## START Text extract

# Found Some Holes



## UncleJoe (Jan 11, 2009)

In case you've been out of the loop for a couple days, the Mid-Atlantic just had a very early season snowstorm. Snow piling up on trees that still have their leaves is a recipe for trouble.

I usually don't bring firewood into the house before the first killing frost which has been late in coming this year. But since this storm was heading our way we put a half cord of wood in the cellar so as not to be trudging through snow to get to it. Got the generator out of the shed just in case and brought an extra propane tank down.

The power started flickering about 11:00 Saturday morning. It was off and on before failing altogether about 12:00. No problem. We've lost power before; usually not more than 5-6 hours as we're on a main line and the power company is quick to repair it. Since it was daytime we didn't worry about electric. 

When the grid started showing signs of stress I went up and filled the bathtub to have a supply of water close at hand for the toilet. Went to the cellar and got the oil lamps, filled them and brought them upstairs. Already had food and drinking water covered. DW had a big stockpot full of chicken corn soup which we parked on top of the furnace and kept it hot all day. No fighting the mobs at the store for the last of the bread, milk and eggs. Let the storm come. We're ready.

## END Text extract

**Problem details:** Write out the part of the snowstorm post that opens with the words containing "## UncleJoe (Jan" and closes with "recipe for trouble.", word for word. The rows have no connection to the snowstorm post.

## START Material provided

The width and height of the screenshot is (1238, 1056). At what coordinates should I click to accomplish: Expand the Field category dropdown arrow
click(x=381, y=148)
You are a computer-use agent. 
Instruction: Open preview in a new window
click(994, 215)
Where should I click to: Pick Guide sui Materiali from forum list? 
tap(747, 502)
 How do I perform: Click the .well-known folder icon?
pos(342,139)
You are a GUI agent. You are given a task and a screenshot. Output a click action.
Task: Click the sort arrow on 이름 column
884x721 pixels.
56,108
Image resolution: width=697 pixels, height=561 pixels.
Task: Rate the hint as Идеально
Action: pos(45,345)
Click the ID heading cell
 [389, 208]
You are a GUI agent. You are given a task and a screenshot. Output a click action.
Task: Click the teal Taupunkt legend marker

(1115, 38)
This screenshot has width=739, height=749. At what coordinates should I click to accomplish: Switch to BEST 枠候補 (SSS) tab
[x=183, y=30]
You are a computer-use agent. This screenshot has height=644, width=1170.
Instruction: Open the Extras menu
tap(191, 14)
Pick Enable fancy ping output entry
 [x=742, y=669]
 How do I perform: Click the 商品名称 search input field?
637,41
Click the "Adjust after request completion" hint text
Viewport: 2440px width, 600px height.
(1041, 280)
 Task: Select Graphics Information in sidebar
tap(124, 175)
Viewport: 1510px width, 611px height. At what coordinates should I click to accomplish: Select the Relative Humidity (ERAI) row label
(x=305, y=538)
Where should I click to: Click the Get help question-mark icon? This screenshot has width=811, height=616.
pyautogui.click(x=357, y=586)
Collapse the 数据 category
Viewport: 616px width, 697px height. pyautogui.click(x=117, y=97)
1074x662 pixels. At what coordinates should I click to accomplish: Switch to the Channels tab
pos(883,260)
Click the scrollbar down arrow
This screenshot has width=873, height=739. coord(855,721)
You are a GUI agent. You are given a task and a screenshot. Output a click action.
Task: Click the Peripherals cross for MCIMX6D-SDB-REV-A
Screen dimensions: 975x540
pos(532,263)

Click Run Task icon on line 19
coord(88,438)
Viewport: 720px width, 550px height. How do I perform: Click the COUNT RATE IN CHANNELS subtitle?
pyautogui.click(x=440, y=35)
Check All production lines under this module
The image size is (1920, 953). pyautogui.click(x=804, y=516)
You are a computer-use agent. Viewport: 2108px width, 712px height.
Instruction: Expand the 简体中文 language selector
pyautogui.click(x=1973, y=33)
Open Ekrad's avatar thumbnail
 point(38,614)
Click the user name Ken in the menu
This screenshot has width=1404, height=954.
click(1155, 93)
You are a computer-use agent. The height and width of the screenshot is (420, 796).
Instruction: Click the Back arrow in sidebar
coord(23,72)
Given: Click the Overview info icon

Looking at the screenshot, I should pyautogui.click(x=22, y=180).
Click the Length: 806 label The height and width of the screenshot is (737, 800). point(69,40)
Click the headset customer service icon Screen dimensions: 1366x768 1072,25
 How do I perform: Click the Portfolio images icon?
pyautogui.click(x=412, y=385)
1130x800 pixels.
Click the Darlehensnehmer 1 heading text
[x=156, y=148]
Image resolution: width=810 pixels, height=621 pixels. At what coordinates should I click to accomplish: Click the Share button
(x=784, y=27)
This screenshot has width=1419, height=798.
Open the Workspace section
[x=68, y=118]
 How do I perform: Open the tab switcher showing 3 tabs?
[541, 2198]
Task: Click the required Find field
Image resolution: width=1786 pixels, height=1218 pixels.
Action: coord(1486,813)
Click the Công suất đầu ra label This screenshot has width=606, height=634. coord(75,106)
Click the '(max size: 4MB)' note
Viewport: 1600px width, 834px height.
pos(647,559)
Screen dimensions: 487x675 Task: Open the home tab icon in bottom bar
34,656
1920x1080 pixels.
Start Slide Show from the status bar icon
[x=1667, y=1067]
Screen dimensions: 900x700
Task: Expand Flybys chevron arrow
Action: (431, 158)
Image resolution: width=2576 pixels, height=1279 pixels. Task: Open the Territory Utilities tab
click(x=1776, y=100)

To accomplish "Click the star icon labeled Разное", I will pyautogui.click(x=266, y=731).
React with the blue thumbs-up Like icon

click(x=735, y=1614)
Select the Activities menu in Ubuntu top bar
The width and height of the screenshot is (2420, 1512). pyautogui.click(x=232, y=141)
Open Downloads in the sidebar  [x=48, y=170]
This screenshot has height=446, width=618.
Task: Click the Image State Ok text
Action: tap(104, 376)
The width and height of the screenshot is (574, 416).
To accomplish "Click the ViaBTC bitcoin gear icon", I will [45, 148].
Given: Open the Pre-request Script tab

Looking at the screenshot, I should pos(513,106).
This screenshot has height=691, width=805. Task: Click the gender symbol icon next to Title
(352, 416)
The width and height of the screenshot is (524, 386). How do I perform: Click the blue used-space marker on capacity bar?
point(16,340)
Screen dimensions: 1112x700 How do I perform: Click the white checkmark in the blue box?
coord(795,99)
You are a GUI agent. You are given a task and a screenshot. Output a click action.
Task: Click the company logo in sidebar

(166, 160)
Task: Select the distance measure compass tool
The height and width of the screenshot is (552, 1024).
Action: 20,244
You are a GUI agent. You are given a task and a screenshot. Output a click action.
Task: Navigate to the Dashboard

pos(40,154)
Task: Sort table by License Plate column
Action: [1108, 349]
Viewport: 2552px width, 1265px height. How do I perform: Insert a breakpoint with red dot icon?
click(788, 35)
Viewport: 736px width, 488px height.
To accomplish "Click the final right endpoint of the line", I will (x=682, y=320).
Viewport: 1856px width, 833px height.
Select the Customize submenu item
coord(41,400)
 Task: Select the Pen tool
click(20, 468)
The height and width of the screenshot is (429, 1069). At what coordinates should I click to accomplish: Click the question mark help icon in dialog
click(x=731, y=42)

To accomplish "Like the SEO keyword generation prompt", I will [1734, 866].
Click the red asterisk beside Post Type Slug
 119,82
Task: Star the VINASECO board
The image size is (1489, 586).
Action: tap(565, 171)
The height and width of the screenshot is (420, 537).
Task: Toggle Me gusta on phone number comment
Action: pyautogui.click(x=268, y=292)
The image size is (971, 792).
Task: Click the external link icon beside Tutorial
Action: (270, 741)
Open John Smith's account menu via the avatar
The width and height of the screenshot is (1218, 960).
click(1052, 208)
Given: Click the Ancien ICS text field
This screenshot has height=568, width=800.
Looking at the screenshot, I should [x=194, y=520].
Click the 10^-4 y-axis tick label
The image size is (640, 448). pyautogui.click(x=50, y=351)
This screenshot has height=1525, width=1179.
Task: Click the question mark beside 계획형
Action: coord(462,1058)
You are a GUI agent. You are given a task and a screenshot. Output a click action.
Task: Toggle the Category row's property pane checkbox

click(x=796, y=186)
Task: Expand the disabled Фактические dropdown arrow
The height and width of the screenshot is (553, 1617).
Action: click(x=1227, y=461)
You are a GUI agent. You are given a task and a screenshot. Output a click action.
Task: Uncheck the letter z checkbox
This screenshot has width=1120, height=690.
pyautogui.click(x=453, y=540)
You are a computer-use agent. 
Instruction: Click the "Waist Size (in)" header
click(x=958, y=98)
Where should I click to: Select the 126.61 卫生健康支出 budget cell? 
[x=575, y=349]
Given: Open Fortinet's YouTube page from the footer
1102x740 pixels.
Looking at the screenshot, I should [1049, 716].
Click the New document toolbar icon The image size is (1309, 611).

## END Material provided

**Exercise output:**
## UncleJoe (Jan 11, 2009)

In case you've been out of the loop for a couple days, the Mid-Atlantic just had a very early season snowstorm. Snow piling up on trees that still have their leaves is a recipe for trouble.